# [SOURCE EXTRACT]
————

Kinew James
Kinew James and Maureen Mandijarra were two Aboriginal women who went into custody and never came out. They are part of the Commonwealth of Missing and Murdered Aboriginal Women. Canada killed Kinew James; Australia killed Maureen Mandijarra. And the abuse of these two women doesn’t end with their death. Kinew James died in January 2013, and her inquest is finally going to take place in April 2016. Maureen Mandijarra died in custody in 2012, and her inquest is only now taking place. The State honors Aboriginal women with brutality.
Kinew James was a “troubled” young woman. She entered prison at 18, sentenced to six years. That doubled to twelve, thanks to “misbehavior” and to her deteriorating mental health. Subsequent years were a blur of self harm and attempted suicide; frequent relocation as one institution after another failed to help her; and long and frequent periods of solitary confinement.
But she was improving. Kinew James succeeded in graduating from high school while in prison, and, at the age of 35, was looking forward to getting out and moving on. On Saturday, January 19, 2013, Kinew James talked with her mother, and all seemed well. By evening, she was complaining of pains. That night, moaning and crying, she pressed the distress button … five times. The guards ignored her pleas, and are reported to have turned off or muted her alarm. After an hour, a nurse finally went in, and found Kinew James unresponsive. The nurse then waited 12 to 15 minutes to declare a medical emergency.

————

# [EXTRACTED INFORMATION]
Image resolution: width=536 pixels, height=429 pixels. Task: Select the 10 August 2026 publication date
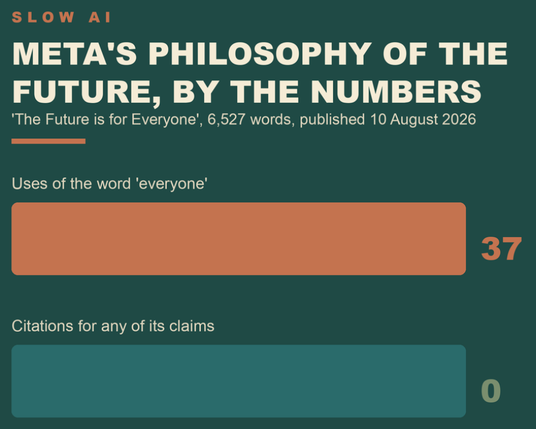(423, 120)
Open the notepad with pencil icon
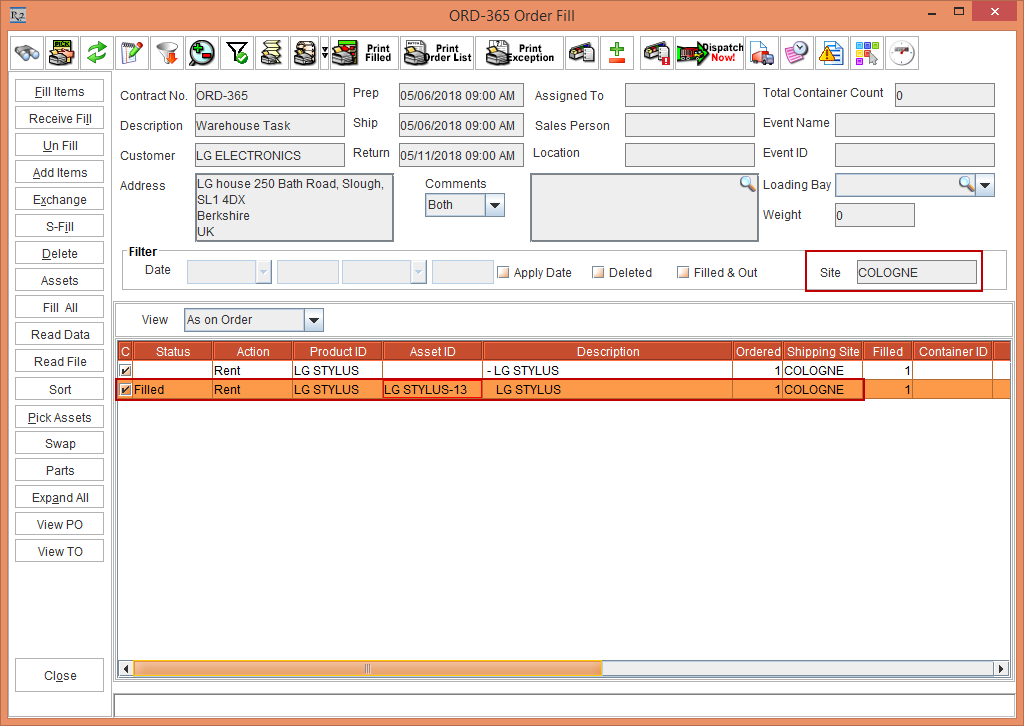 [x=130, y=53]
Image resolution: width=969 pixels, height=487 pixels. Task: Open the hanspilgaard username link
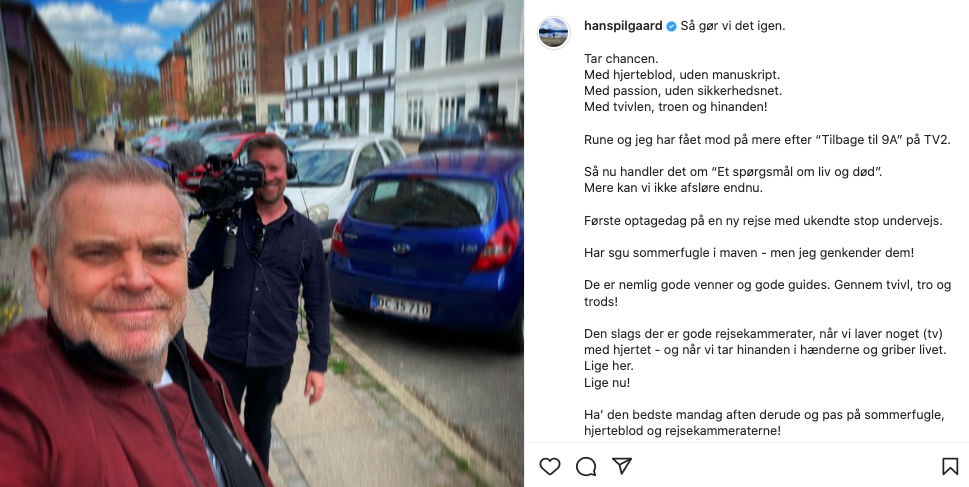pos(623,26)
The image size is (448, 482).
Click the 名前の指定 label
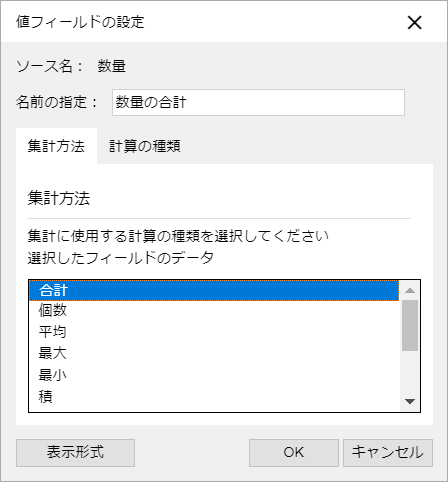click(57, 102)
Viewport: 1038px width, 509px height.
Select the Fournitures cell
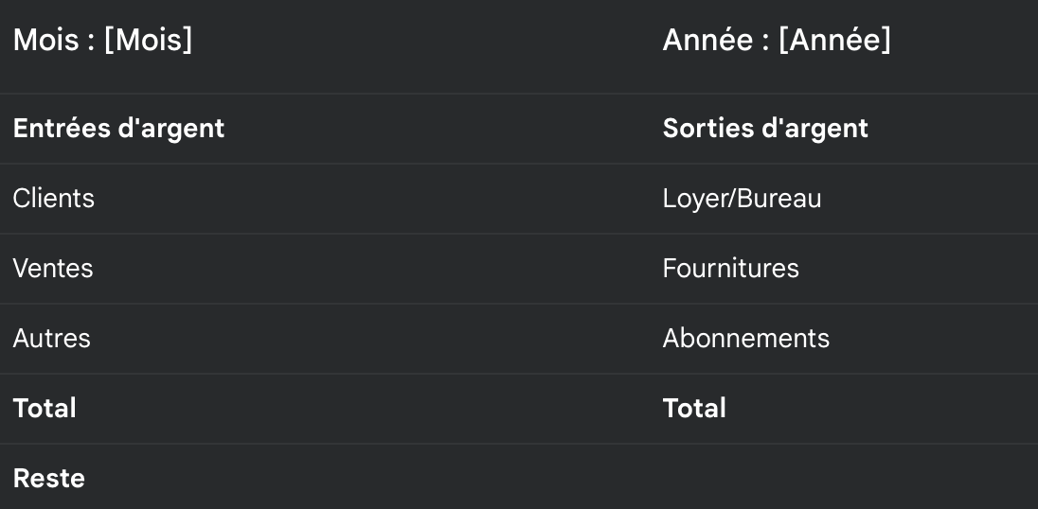click(x=730, y=268)
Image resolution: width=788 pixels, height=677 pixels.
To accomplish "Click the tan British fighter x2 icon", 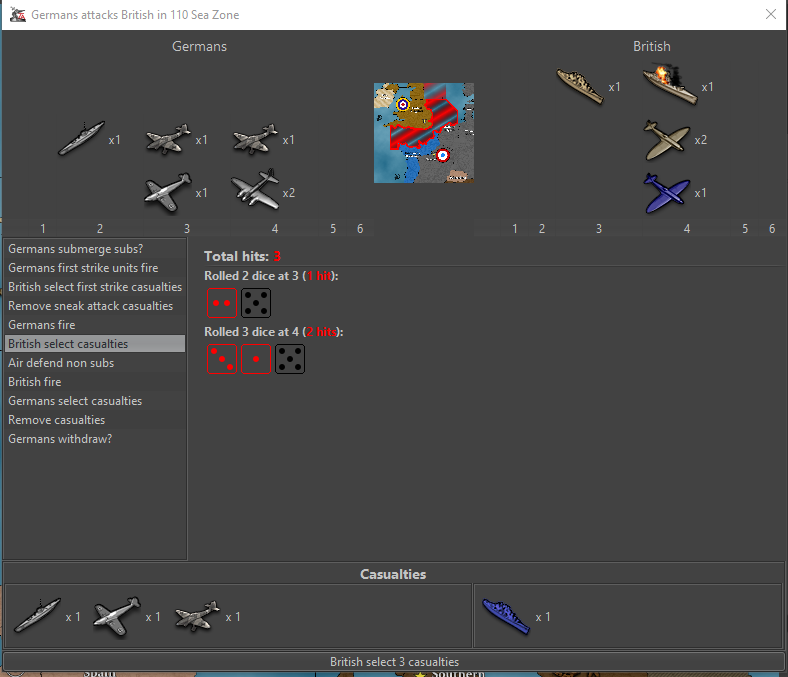I will pyautogui.click(x=667, y=140).
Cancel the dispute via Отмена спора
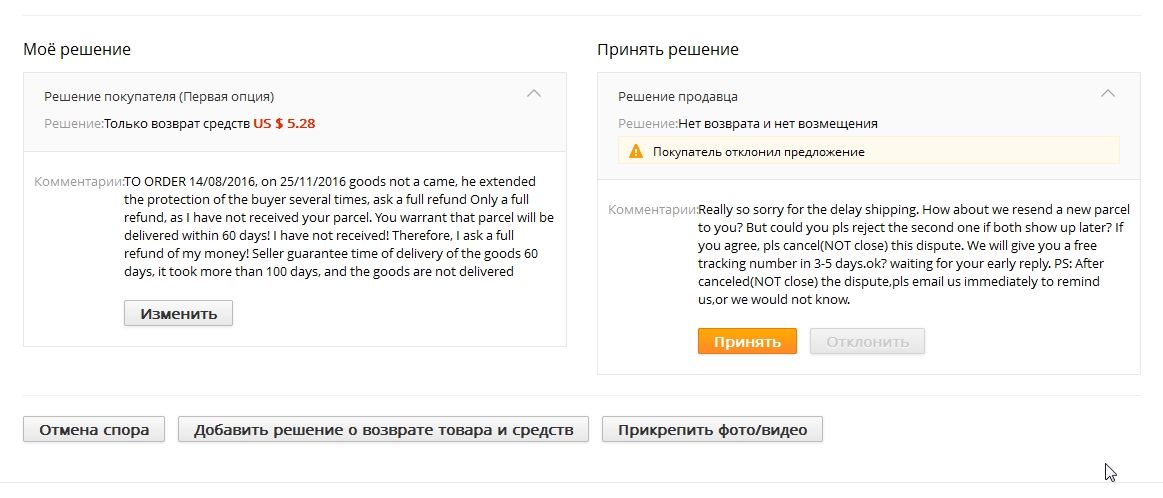Image resolution: width=1163 pixels, height=498 pixels. coord(94,429)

————

# [DIRECTIONS]
A – Name every calendar year that appears in the Kinew James text, each once, in ascending order.
B – Answer these from the Kinew James text:
(i) At what age did Kinew James enter prison?
(ii) How many times did she press the distress button that night?
(iii) How long did the nurse wait before declaring a medical emergency?
C – Write a continuation of the Kinew James text, beginning right after its final sentence.

# [PER-TASK ANSWERS]
A – 2012, 2013, 2016

B –
(i) 18
(ii) Five times
(iii) 12 to 15 minutes

C –
James died in the hospital, but she was killed long before the ambulance took her away.
Maureen Mandijarra was arrested for public drinking on the evening of November 29, 2012. She died in police custody the next day. Mandijarra was 44 years old. The police brought her in and dumped her on the floor in a police cell. She lay there perfectly still for at least six hours. She never moved, and no one, other than a cellmate, noticed, because no one ever checked. Over three years later, the inquest is now taking place. It’s taken so long because provincial and local police dragged their feet for years, and never provided any reports until recently.
Kinew James’ and Maureen Mandijarra’s stories are not the same story. What is the same narrative is that of State abuse of Aboriginal women. Like the United States, Canada and Australia have invested heavily in the devaluation of Aboriginal women’s bodies and lives. The rising rates of incarceration married to the plummeting budgets for assistance say as much. So do the women’s corpses, decade after decade, year after year. For Aboriginal women, the histories and lived experiences of colonial occupation and violence not only continue to this day. They are intensifying. Since the 1990s, the number of Aboriginal deaths in custody in Australia has skyrocketed, through one Royal Commission on Aboriginal Deaths in Custody after another.
State practices and policies generally criminalize mental illness, alcohol abuse, and poverty; and add additional punishments if the subjects at hand are women. For Aboriginal women who live with mental illness, alcohol or drug dependency, poverty, the sentence is death.